I finally had access to an “NVIDIA RTX 3090 (24GB VRAM)” for my old PC (Intel Core i7-6700K, 32GB RAM) and I started experimenting with training my own Stable Diffusion models and creating LoRAs. I was overwhelmed by what you can do with it!
I created a few LoRAs from hand-picked datasets, resizing and cropping the images myself to 1024px and including caption text. The LoRAs worked pretty well, and the creation time on my system was about 15 minutes, but you have to experiment with different settings until you get it right, and that’s a bit tedious at first. The LoRA files are about 140 MB in size.

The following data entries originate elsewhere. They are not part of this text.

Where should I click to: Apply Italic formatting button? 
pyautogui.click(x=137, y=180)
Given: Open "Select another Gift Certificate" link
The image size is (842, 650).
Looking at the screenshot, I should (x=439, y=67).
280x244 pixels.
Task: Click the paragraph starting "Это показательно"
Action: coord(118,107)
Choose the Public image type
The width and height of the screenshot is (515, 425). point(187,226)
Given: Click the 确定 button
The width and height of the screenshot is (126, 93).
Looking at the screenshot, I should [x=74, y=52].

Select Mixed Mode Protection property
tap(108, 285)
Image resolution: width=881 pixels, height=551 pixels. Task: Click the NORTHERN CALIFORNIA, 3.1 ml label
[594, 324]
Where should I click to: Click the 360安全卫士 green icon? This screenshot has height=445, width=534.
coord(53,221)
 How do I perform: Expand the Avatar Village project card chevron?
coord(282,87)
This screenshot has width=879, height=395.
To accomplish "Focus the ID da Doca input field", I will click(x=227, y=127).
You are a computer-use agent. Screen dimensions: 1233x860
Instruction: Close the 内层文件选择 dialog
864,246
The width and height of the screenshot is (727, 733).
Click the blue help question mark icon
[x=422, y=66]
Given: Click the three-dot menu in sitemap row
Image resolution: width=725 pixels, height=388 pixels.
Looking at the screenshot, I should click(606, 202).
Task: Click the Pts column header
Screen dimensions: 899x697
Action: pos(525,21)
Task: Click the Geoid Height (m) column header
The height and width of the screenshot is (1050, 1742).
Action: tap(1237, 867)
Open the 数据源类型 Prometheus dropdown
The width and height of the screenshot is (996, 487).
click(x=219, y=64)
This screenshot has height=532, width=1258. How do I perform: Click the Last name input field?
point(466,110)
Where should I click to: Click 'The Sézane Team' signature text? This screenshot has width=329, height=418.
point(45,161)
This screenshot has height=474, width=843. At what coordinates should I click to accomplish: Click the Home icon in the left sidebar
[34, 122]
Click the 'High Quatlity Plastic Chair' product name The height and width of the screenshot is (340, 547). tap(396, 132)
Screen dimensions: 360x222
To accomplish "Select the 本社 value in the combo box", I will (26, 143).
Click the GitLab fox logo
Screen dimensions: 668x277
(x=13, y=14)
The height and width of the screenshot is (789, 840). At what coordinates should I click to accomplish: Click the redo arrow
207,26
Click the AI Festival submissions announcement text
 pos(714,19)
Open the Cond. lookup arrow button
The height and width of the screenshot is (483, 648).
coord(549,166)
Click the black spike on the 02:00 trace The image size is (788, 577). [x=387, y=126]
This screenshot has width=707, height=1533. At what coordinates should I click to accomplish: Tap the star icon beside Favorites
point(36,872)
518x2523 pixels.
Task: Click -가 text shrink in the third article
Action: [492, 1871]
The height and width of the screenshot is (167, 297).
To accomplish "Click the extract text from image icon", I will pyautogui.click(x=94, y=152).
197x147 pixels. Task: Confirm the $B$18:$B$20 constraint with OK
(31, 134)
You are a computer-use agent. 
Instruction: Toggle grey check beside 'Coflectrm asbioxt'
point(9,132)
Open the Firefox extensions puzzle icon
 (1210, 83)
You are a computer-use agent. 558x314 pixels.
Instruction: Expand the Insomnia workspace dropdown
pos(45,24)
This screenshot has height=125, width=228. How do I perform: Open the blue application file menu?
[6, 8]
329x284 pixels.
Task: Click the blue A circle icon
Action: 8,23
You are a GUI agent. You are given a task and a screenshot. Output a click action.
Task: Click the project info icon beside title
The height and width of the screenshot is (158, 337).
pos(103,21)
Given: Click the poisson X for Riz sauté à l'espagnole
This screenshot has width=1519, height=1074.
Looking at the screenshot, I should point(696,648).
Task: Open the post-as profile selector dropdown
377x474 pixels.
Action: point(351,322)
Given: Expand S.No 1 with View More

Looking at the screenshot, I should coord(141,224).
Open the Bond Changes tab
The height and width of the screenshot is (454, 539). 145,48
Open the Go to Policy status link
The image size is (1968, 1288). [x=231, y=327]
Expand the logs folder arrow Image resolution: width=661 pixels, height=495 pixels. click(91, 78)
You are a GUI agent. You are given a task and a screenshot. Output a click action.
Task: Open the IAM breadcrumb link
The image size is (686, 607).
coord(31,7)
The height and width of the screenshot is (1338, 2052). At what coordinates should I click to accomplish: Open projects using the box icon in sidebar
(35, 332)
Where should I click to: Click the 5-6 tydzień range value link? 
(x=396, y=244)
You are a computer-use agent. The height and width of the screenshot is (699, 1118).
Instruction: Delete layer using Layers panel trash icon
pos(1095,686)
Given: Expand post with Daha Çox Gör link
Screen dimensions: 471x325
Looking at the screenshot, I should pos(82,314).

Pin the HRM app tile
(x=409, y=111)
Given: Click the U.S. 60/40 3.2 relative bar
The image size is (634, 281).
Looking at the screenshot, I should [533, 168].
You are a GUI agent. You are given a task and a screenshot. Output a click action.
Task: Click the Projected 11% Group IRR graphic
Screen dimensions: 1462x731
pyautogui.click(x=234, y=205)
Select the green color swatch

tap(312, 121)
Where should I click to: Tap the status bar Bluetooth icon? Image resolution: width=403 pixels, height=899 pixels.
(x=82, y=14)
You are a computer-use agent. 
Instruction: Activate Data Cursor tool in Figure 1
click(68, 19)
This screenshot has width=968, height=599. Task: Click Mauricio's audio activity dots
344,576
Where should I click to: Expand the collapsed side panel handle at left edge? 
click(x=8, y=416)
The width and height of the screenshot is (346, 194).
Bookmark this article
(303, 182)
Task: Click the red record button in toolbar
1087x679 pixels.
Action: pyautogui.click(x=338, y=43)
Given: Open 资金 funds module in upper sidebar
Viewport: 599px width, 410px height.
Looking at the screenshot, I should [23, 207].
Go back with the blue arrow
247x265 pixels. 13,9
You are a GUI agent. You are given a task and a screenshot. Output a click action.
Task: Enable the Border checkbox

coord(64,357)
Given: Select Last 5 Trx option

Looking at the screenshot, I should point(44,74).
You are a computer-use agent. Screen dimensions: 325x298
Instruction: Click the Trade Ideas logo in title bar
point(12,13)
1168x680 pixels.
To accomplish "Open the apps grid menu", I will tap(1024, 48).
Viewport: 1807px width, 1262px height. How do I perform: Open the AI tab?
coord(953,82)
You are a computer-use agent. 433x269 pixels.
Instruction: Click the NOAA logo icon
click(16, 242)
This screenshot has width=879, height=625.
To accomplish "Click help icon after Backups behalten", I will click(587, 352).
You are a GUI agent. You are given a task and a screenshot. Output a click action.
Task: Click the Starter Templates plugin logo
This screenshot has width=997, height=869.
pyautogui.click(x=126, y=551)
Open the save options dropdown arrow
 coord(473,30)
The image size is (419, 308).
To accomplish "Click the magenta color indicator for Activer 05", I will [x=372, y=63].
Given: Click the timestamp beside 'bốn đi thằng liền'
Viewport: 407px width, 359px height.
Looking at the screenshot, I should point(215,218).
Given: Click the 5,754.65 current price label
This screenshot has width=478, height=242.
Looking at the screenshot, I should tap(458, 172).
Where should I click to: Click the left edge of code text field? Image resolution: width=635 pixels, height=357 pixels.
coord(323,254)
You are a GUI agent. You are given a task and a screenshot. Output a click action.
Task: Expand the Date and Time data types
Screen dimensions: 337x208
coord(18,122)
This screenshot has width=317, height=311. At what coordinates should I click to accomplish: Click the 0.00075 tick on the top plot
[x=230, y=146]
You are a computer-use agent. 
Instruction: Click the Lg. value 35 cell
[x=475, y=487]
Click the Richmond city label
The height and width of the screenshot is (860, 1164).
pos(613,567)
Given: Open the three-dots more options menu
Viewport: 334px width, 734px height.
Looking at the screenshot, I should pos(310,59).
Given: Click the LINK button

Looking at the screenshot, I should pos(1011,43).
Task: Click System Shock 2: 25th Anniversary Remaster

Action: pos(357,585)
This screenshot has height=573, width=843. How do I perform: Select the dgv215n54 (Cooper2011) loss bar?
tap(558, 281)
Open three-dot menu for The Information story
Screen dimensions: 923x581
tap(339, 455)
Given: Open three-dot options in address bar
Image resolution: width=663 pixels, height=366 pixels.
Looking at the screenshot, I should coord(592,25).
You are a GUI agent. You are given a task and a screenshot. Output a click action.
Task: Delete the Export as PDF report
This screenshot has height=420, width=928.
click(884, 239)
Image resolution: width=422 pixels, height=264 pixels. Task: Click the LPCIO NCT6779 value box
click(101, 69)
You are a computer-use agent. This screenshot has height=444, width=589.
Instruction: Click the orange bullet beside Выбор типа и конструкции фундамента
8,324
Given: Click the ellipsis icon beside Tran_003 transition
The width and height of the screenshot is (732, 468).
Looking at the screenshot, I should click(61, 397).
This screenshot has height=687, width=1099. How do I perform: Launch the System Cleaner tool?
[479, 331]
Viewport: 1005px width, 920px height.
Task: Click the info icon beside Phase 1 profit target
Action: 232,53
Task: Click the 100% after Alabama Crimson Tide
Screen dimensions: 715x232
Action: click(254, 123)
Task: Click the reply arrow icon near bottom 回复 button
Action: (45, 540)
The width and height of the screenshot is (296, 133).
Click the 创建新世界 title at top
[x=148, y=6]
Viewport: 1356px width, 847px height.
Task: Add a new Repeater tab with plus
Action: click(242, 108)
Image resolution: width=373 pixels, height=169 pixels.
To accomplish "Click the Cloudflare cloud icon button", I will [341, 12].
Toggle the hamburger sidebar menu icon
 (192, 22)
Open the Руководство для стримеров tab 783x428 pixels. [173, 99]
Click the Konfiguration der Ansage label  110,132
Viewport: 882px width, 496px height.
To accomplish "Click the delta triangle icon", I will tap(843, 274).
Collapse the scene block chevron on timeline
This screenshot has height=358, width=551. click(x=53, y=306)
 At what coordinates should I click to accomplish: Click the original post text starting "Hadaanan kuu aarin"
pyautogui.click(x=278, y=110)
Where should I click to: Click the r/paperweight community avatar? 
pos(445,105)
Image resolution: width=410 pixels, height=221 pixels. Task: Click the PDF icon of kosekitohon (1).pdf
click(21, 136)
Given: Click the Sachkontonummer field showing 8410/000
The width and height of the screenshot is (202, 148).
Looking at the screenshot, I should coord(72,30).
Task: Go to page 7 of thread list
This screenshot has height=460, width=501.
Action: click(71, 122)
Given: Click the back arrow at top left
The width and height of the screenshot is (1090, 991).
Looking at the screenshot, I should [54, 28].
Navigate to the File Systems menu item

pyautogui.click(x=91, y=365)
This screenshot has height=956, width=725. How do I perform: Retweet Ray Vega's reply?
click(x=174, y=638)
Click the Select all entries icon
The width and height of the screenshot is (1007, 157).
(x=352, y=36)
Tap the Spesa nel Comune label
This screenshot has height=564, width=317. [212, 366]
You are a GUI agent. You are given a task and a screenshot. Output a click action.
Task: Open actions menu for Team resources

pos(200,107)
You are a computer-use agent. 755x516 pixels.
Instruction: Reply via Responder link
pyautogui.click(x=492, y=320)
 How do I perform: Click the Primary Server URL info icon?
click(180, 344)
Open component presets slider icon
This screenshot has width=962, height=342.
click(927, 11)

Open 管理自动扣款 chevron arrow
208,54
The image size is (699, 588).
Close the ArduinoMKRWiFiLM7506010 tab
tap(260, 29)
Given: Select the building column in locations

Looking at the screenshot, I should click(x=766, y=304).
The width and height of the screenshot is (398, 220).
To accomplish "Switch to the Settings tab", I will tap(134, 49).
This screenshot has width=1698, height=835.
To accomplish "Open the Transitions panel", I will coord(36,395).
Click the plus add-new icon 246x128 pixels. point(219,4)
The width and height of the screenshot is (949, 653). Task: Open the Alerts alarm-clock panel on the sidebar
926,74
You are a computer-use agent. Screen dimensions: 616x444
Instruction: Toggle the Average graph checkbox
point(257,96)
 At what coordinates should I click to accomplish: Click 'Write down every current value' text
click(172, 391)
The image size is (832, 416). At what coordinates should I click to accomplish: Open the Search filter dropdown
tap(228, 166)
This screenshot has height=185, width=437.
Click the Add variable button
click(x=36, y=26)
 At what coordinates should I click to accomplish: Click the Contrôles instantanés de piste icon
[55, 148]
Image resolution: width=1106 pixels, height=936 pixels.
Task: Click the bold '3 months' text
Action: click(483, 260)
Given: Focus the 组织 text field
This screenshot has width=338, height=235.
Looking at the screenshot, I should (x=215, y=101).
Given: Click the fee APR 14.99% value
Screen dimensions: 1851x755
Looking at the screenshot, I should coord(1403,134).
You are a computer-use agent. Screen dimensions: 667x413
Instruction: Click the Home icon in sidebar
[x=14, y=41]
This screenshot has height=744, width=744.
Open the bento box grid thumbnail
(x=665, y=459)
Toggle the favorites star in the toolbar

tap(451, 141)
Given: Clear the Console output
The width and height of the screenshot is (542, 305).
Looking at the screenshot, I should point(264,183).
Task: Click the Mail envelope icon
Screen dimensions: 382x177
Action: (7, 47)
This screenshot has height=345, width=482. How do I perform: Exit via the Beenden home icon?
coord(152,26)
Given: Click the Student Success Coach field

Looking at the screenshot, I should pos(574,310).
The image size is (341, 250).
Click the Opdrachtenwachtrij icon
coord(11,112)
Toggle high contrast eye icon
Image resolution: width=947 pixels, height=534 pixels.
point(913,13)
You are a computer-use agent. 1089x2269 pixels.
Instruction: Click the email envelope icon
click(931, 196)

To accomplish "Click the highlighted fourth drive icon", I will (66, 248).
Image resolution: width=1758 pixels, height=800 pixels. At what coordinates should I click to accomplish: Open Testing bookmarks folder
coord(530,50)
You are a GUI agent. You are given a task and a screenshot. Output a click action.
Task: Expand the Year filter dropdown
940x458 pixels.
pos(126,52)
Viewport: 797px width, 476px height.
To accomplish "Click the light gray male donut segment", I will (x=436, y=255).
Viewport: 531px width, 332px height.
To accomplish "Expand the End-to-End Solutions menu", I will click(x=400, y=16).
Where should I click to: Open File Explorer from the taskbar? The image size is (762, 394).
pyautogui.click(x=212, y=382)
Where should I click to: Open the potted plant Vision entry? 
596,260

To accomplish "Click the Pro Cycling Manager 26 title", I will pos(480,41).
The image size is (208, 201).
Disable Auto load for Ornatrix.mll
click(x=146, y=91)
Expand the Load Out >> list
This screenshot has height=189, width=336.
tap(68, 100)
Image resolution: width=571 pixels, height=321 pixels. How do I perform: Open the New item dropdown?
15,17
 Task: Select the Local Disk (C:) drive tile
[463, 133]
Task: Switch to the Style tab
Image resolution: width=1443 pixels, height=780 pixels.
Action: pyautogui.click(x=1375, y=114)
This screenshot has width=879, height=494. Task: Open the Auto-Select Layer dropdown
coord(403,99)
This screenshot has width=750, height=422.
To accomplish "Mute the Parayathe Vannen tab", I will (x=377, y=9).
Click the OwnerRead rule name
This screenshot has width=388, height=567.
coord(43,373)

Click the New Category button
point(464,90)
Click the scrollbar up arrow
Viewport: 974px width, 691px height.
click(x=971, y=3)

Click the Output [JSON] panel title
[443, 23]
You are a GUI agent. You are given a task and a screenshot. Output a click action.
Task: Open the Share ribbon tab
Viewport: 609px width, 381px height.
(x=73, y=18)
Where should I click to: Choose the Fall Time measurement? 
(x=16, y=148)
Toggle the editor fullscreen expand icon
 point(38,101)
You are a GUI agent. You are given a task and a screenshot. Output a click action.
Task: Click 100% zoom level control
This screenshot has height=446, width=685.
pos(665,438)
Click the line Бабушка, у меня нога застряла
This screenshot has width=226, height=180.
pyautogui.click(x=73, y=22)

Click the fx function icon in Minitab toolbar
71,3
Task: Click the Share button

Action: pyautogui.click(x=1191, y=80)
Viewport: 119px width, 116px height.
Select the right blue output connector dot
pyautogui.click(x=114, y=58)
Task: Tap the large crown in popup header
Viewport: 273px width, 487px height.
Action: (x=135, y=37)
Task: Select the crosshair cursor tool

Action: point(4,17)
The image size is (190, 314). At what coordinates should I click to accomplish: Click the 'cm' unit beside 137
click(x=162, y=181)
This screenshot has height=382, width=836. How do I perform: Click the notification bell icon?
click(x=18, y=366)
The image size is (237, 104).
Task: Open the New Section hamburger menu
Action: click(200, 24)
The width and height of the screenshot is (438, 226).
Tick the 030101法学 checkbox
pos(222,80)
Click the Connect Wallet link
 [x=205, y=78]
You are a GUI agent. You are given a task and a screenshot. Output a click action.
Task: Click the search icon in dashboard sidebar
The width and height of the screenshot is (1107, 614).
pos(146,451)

However, I have found that a trained Dreambooth model gives even better quality, only requires 512 pixel images and is very easy to create with the right application. The disadvantage: the trained Dreambooth model is about 4 GB in size! This is where the LyCORIS extraction comes in, taking only 20 seconds. It delivers excellent quality and is only 90 MB in size. Ideal for faces. (But you need a GPU with at least 24 GB VRAM and a PC with 32 GB RAM, otherwise you won’t be able to do the training).
- You need to install these applications:
NMKD 1.9.1 GUI (easy creation of Dreambooth models via integrated presets).
bmailtais/koyha_ss (to extract the LyCORIS)
If you need help installing “bmailtais/kohya_ss”, check out this YouTube tutorial. Olivio did a fantastic job explaining it and also shows how to create a standard LoRA if you want to try it out: https://youtu.be/9MT1n97ITaE
- Create a dataset of 20 high quality, hand-picked images. They should be in focus and show your subject from different angles, half body and close up. (I did some testing by taking pictures with my smartphone and they worked amazingly well). Resize and crop the images to 512x512px. You can use Affinity Photo, Photoshop, CaptureOne or this free online service: https://www.birme.net
- Start NMKD GUI and go to the Dreambooth training. I use “RealisticVisionV2.0” as the base model, but you can use any model you like. (In NMKD 1.9.1 you still need to convert Safetensor models to ckpt – use the built-in converter in NMKD, it’s very easy).
For quick testing of my dataset I use the training preset “Medium Quality (20minutes on RTX 3090)”. This already gives very good results.
Select the folder with your scaled and cropped 512px images. Add a class token – this is your trigger word that will be used later to create your person or subject. Choose a name that is “very rare” and not already in the base model. Don’t forget to write it down! That’s all – click on “Start Training” and wait.
- Inside kohya_ss go to “Utilities > Extract LyCORIS LoCON”. With this tool you can subtract your trained Dreambooth model from the used base model. This way you will get the LyCORIS.
Select the folder of your trained Dreambooth model and that of your used base model. In our case the model we just created with NMKD and the base model of RealisticVision2.0 (the model we converted from safetensor to ckpt). See the screenshot. Specify the location and file name where you want to save your LyCORIS file. I only changed Network Dimension to 64 and Conv Dimension to 32, the rest are default settings.
Network Dimension 64
Conv Dimension 32
Use sparse biais “unticked”
Deactivate CP decomposition “unticked”
Click on “Extract LyCORIS LoCon”, it only took 20 seconds on my old system.
- For creating artificial images, I use “Invoke AI 2.3.5” which is very powerful and easy to use with its unified canvas. Just copy your LyCORIS file into the “loras” folder of Invoke AI. Now you can select it from the drop-down list. To use it, you also need to enter the trigger word from the training, something like this: “portrait of young boy triggerword in star wars universe…”. Hope this helps!